What needs to be done ▸ Look through the data below for the line with "Email (101, 1953)", and transcribe it exactly together with each line after it up to and including the line with "Výhody členství (82, 777)". Give nothing else.

Input data ▸
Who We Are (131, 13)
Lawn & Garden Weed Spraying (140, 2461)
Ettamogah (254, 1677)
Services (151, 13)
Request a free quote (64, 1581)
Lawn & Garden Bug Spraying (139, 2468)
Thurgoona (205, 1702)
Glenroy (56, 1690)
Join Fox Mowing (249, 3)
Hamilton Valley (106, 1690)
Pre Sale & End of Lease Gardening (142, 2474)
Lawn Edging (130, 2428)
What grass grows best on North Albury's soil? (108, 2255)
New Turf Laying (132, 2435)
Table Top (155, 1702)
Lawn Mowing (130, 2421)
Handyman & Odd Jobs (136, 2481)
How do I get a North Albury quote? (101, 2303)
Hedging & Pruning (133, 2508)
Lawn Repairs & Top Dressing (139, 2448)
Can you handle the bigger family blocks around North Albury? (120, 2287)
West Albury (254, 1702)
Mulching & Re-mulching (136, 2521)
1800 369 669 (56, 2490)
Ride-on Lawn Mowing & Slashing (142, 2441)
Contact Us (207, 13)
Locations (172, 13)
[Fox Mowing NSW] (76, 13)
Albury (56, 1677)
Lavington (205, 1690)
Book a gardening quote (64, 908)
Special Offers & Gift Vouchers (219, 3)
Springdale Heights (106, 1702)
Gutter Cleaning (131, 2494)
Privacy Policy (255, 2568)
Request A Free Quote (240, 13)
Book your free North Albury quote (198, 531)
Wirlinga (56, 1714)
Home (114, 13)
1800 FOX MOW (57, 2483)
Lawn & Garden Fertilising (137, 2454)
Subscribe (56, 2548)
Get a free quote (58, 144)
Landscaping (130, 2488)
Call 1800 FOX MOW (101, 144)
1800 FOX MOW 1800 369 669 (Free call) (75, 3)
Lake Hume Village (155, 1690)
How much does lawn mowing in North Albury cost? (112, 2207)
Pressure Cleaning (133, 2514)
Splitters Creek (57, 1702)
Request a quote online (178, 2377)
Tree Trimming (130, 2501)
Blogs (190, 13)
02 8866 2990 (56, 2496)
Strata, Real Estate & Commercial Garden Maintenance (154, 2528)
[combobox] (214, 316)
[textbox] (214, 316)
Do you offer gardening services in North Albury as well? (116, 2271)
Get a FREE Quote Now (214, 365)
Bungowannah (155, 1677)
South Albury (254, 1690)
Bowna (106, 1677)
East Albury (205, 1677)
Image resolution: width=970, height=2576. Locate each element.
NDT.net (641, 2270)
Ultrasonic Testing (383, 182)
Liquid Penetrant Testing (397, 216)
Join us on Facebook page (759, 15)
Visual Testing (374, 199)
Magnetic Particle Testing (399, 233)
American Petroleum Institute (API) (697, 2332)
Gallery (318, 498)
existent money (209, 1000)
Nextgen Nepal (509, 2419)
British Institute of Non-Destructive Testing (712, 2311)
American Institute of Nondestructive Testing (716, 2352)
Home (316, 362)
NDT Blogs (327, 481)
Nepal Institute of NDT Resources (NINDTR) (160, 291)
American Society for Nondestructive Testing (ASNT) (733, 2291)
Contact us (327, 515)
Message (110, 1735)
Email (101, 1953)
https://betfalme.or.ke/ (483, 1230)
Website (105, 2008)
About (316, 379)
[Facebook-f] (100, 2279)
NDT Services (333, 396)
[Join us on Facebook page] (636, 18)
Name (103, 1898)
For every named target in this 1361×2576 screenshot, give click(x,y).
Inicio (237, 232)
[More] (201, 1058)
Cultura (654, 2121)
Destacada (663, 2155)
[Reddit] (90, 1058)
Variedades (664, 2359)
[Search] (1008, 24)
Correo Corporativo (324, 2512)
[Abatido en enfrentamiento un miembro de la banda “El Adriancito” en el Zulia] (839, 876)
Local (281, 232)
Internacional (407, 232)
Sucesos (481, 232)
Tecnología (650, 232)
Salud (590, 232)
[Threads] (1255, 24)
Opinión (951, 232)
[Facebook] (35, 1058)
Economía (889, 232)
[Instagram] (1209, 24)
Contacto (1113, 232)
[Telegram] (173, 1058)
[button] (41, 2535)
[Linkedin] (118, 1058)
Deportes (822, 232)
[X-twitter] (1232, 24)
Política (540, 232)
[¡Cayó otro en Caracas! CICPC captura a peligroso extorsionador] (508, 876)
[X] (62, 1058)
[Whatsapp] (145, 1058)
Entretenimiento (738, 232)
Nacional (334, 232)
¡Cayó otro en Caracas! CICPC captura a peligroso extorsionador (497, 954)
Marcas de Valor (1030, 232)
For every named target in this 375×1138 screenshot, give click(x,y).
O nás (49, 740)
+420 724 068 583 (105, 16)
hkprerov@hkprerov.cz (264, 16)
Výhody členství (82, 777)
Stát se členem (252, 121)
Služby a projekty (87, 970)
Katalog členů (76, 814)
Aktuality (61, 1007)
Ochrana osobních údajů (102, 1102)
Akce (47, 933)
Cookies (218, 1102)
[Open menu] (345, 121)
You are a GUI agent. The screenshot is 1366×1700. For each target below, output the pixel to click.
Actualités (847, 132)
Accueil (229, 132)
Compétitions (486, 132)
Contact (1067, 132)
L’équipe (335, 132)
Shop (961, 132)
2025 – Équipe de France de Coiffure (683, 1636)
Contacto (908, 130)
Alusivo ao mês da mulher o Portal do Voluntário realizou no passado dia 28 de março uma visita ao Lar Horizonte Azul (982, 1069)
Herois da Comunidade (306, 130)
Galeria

Solution ▸
Email (101, 1953)
https://betfalme.or.ke/ (483, 1230)
Website (105, 2008)
About (316, 379)
[Facebook-f] (100, 2279)
NDT Services (333, 396)
[Join us on Facebook page] (636, 18)
Name (103, 1898)
For every named target in this 1361×2576 screenshot, give click(x,y).
Inicio (237, 232)
[More] (201, 1058)
Cultura (654, 2121)
Destacada (663, 2155)
[Reddit] (90, 1058)
Variedades (664, 2359)
[Search] (1008, 24)
Correo Corporativo (324, 2512)
[Abatido en enfrentamiento un miembro de la banda “El Adriancito” en el Zulia] (839, 876)
Local (281, 232)
Internacional (407, 232)
Sucesos (481, 232)
Tecnología (650, 232)
Salud (590, 232)
[Threads] (1255, 24)
Opinión (951, 232)
[Facebook] (35, 1058)
Economía (889, 232)
[Instagram] (1209, 24)
Contacto (1113, 232)
[Telegram] (173, 1058)
[button] (41, 2535)
[Linkedin] (118, 1058)
Deportes (822, 232)
[X-twitter] (1232, 24)
Política (540, 232)
[¡Cayó otro en Caracas! CICPC captura a peligroso extorsionador] (508, 876)
[X] (62, 1058)
[Whatsapp] (145, 1058)
Entretenimiento (738, 232)
Nacional (334, 232)
¡Cayó otro en Caracas! CICPC captura a peligroso extorsionador (497, 954)
Marcas de Valor (1030, 232)
For every named target in this 375×1138 screenshot, give click(x,y).
O nás (49, 740)
+420 724 068 583 (105, 16)
hkprerov@hkprerov.cz (264, 16)
Výhody členství (82, 777)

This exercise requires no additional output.